Who are the victims of sacrilege in Punjab?
The story of Lakhbir Singh is now well publicised, as it happened at a public place where farmers have been protesting for the last 10 months. The body of Lakhbir Singh, a landless Dalit, was chopped off mercilessly and hanged at the pole near the place of protest. Why is it that there have been strong assertions of sarvadharma samabhav, but no strong condemnation from the protesters, except the fact that they have had “no association either with Nihangs or with Lakhbir Singh”?
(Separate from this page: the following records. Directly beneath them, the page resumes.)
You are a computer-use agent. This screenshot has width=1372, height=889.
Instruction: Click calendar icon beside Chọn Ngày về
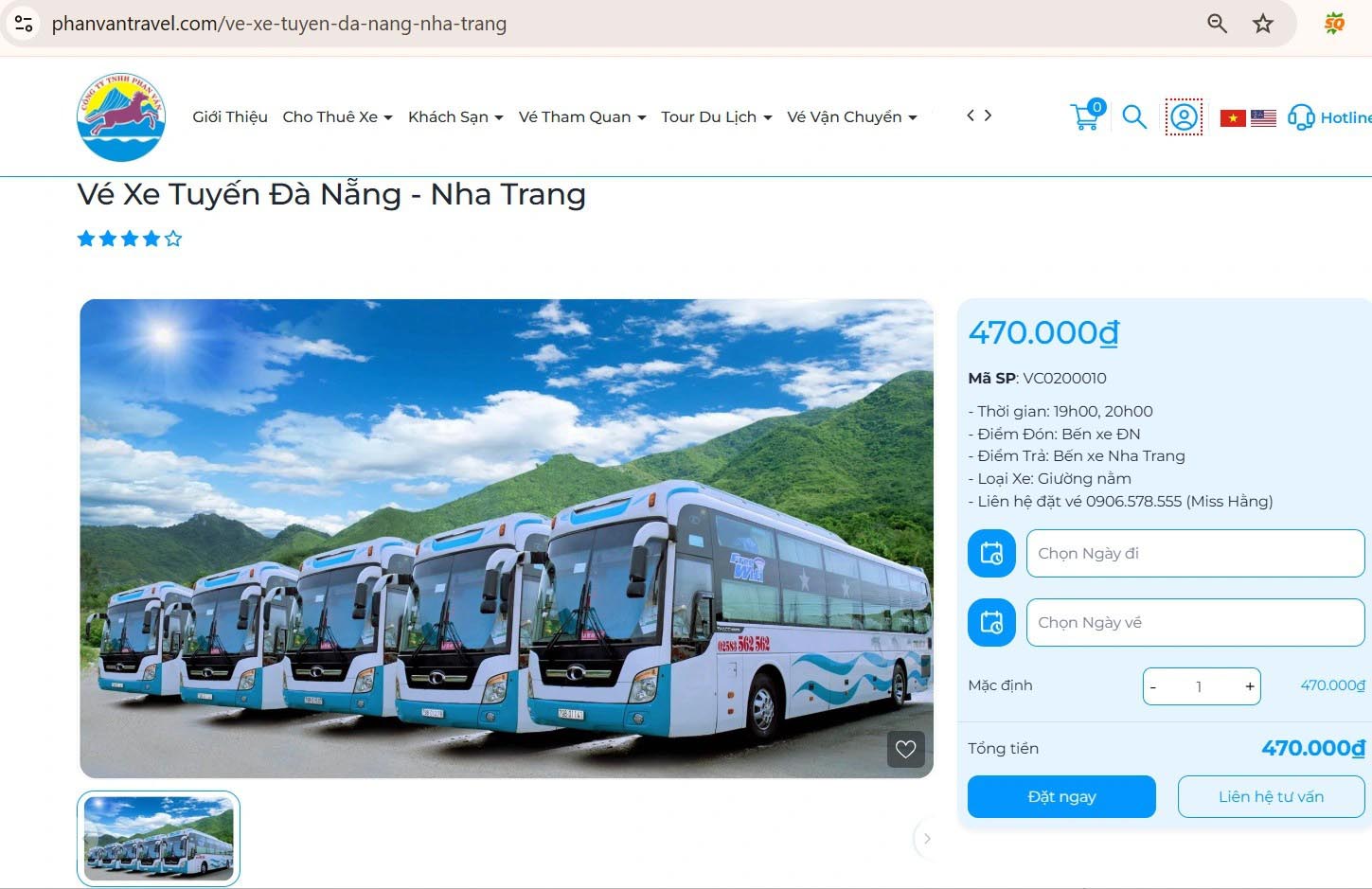[991, 622]
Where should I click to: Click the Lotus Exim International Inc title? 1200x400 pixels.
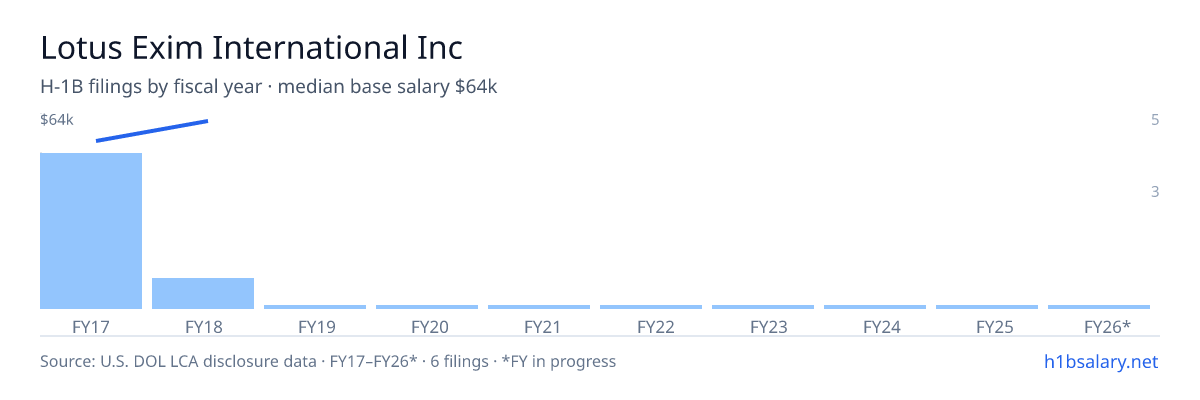point(251,47)
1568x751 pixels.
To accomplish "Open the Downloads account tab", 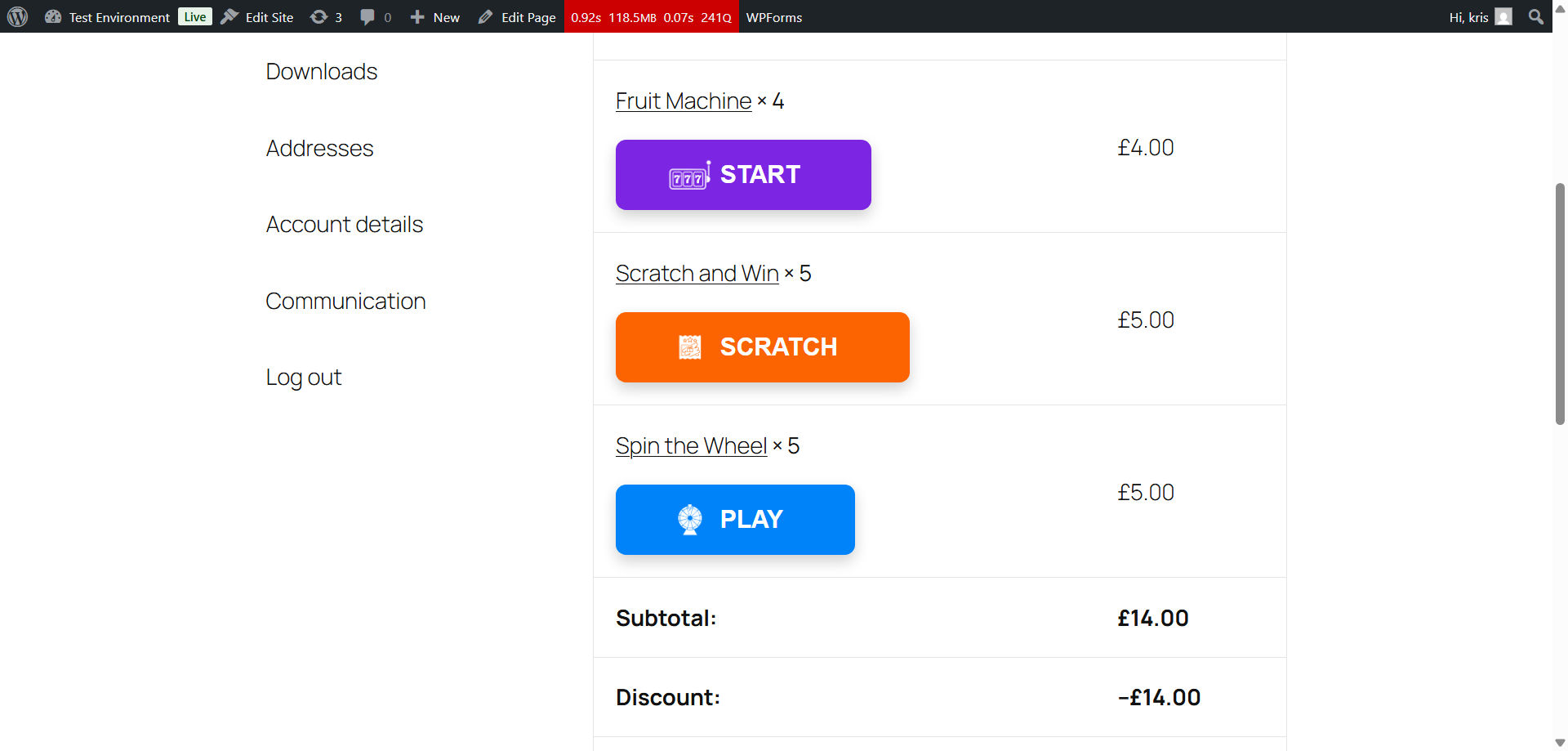I will (x=322, y=72).
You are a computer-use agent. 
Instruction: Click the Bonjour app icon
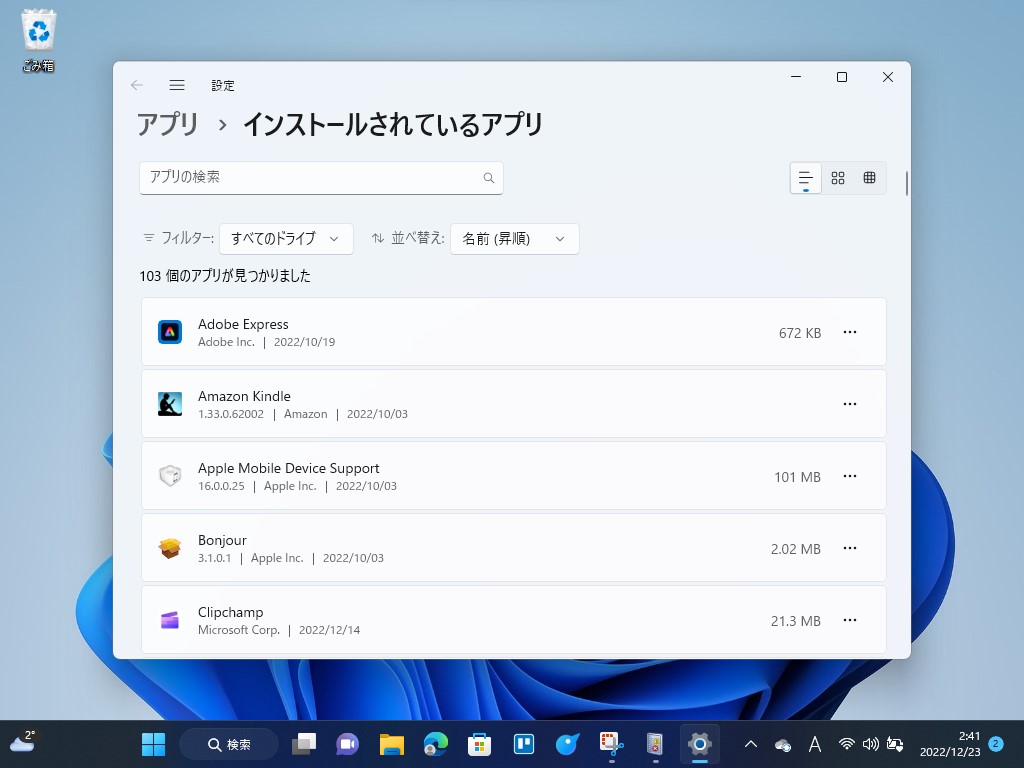pyautogui.click(x=170, y=547)
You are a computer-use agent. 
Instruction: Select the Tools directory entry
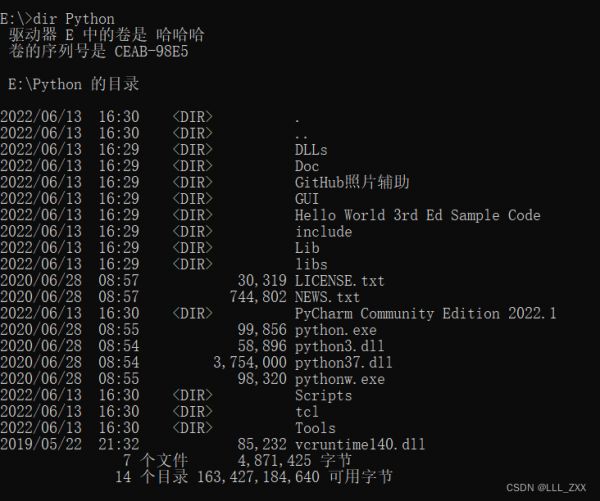pyautogui.click(x=315, y=428)
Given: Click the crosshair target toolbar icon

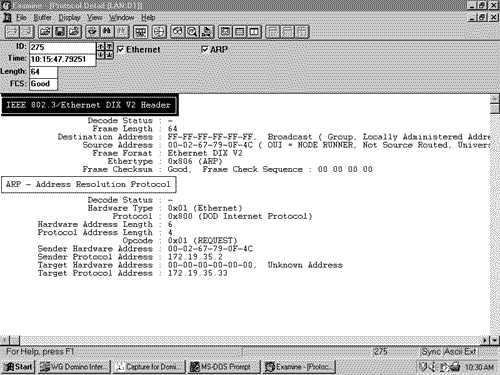Looking at the screenshot, I should 159,32.
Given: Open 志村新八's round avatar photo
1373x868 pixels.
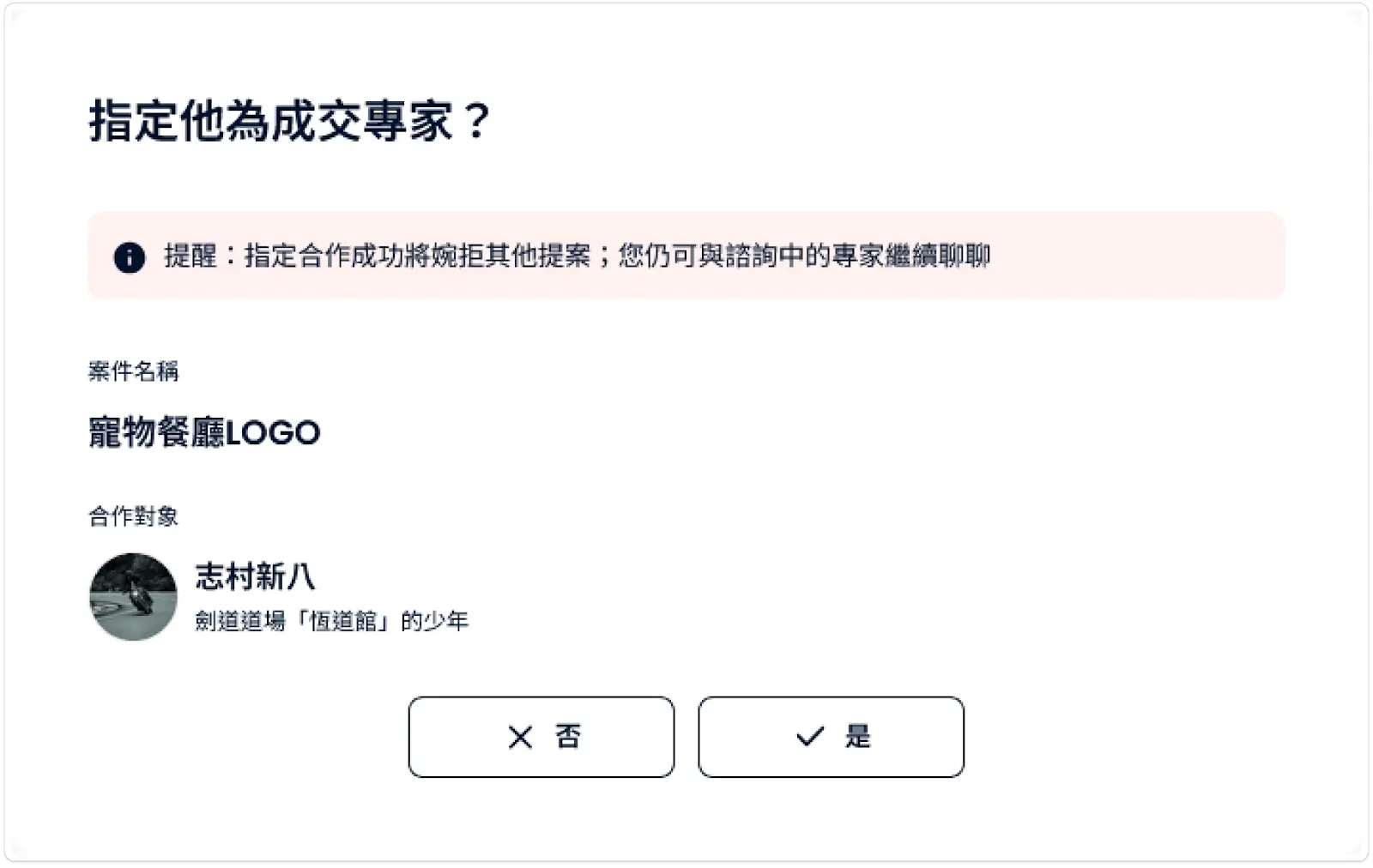Looking at the screenshot, I should [x=133, y=597].
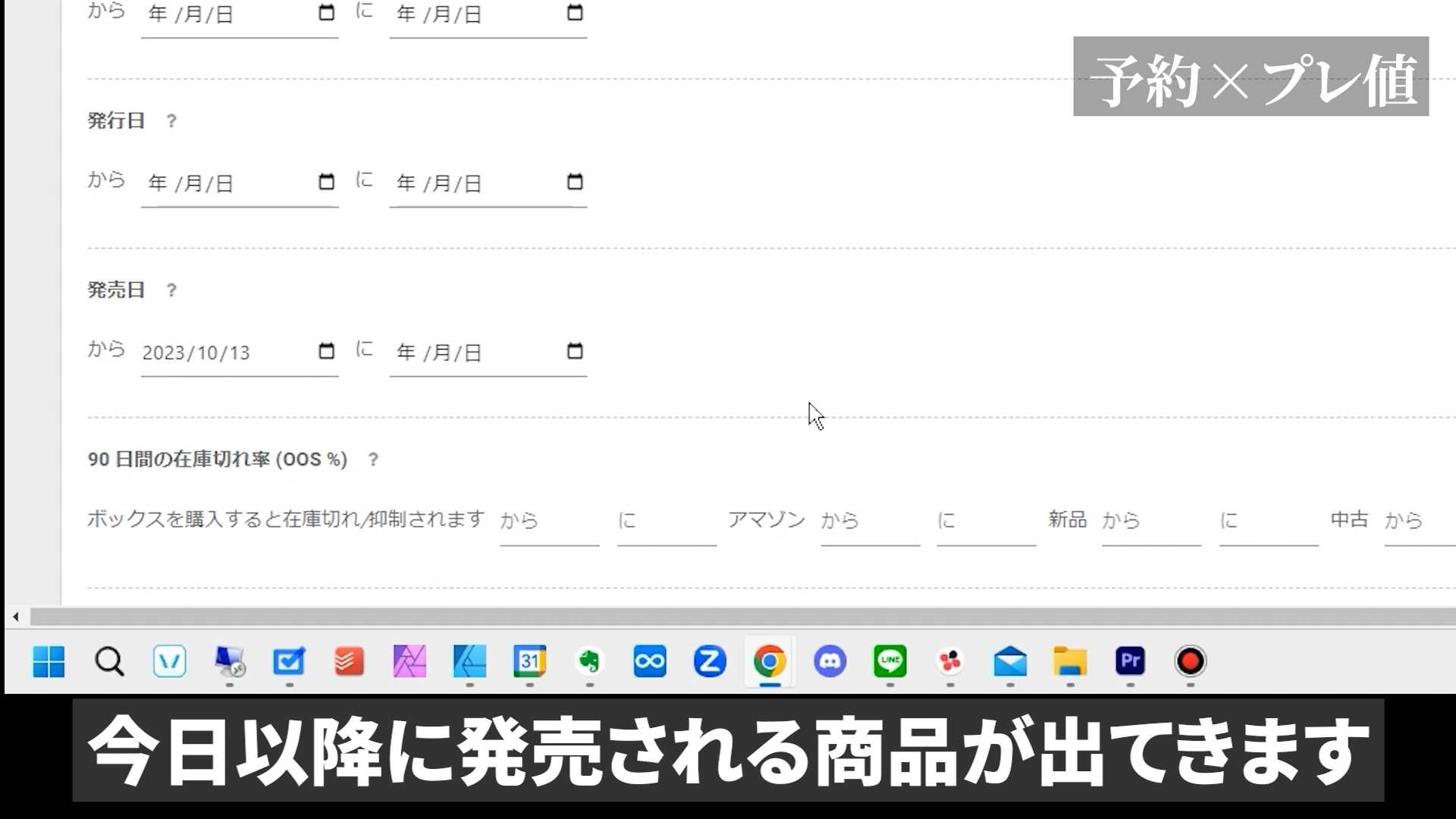The width and height of the screenshot is (1456, 819).
Task: Open the Windows Start menu
Action: (x=49, y=661)
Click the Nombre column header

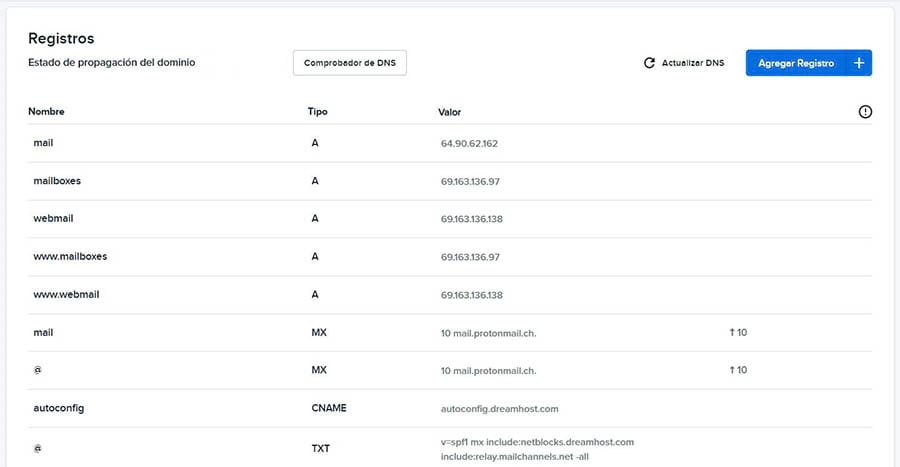(x=46, y=112)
Why have political leaders and activists remained cowardly silent on this criminal act of the thugs who feel no shame in suggesting they did it and will do it again? If this was a murder committed by a Muslim, international media would have made it a big headline, and we would have seen debates of brutality and primitivity of Islam on TV. The Brahmin-Bania media in India, known to have kept quiet on mob lynching by Hindutva goons, highlighted this incident only to defame the farmers’ movement.
Can the Samyukta Kisan Morcha justify its stance by saying that both the Nihangs and Lakhbir Singh were never associated with them?
Lakhbir’s case is not out of the blue but a continuous process happening in Punjab to intimidate the Dalits. Even children are not left out. Like the Islamic fundamentalists did it for an illiterate couple accusing them of ‘blasphemy’, on this side of Punjab things are no different.
In June 2020, a 10-years-old girl from the Mazhabi community in district Sangroor was charged with sacrilege. She used to go for ‘sewa’ in a Gurudwara. Accused of sacrilege, hundreds of people gathered to actually harass or lynch her. She and her parents were illegally arrested and put in jail. She was then charged under Section 295A of the Indian Penal Code. The provision criminalises “deliberate and malicious acts, intended to outrage religious feelings of any class by insulting its religion or religious beliefs.”
Punjab’s SIT and other records suggest that the girl actually did not commit any sacrilege. The fact is, probably hailing from the Mazhabi community, she would go to sweep the floor and inadvertently she picked up a calendar and would have touched the cloth that covers the Holy Guru Granth Sahib.
As per an “Indian Express” report, the CCTV footage does not show the girl tearing the Holy Book. It is definitely an act of untouchability, which was blown out of proportion to suggest that the poor girl committed sacrilege. How different was this case from that of Aisa Bi or Shagufta who were still better, as they survived the mob? Of course, if they were not arrested, they would have been lynched.
Then there is the case of Bant Singh, a revolutionary balladeer whose hands were chopped off by feudal landlords and his daughter was violated by the criminals on January 7, 2006. Nobody knows where Bant Singh and his daughter are. How many political leaders and government officials have gone and spoken to them, providing them a healing touch?
Violence against Dalits in Punjab may not be the same as it happens elsewhere, such as Gujarat and Haryana, where social boycott has been the biggest weapon employed by the powerful thugs. But is that a consolation?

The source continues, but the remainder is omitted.